Do you snore... especially during iPM's Your News slot? Sleep isn't the only topic that listeners choose to share with us in their one-sentence news snippets. Cat puke came up this week (if you'll forgive the imagery).
Send us your news in a single line by email or leave a comment below.
Here's the script from last week...
I started my new job today after being made redundant. Who says you can't get a job during an economic meltdown?
I was half way through my second hour of teaching at what is known as a Top University when I realised my dress was on inside out.
The cat has been sick on my keyboard.
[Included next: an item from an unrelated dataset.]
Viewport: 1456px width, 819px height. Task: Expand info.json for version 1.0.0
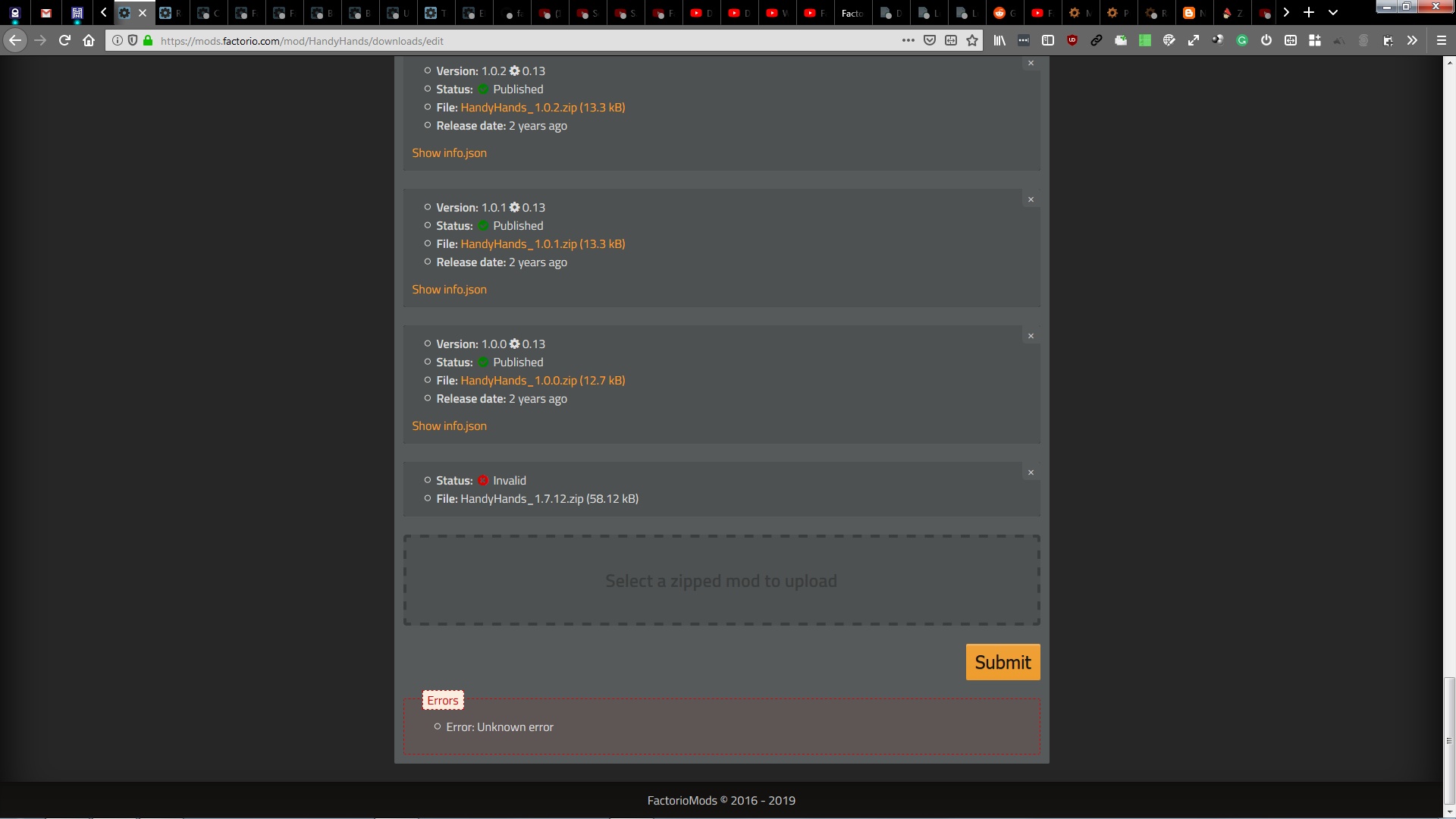449,426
Judging by the contents, I'm happy that there's one less mouse around here.
Scattered Grandma's ashes in the park, had my clutch repaired for free, and started tests to see if eleven years of anorexia have left me infertile.
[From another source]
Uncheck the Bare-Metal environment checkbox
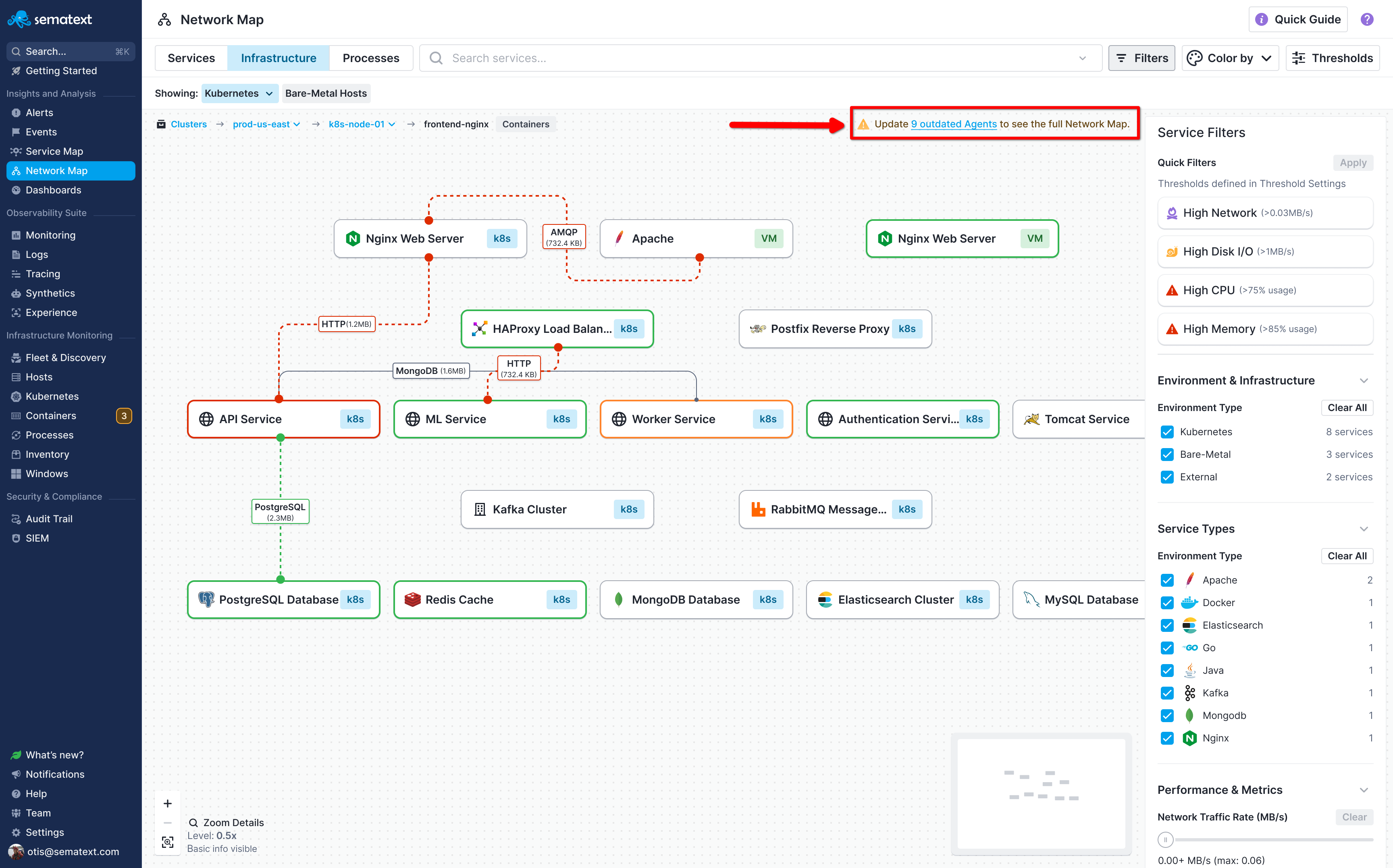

My wife and I rescued an elderly neighbour who had tried to commit suicide by turning on her gas oven and then going back to bed.
Trying to cure my snoring: going to sleep after spraying drugs down throat and nostrils, putting in a mouth guard and something called "a chin-up adhesive strip".
Lost my job, joining the thousands of others.
I mended holes in two gloves this week - not done this since 1983.
I have a Muslim lover. My family don't know. They hate Muslims.
I am not sure about this 'back to school at my age' malarkey - I have two essays and three practical reports to complete in four weeks' time.
The Village Hall Wine Club night was so successful that I cannot remember anything about it.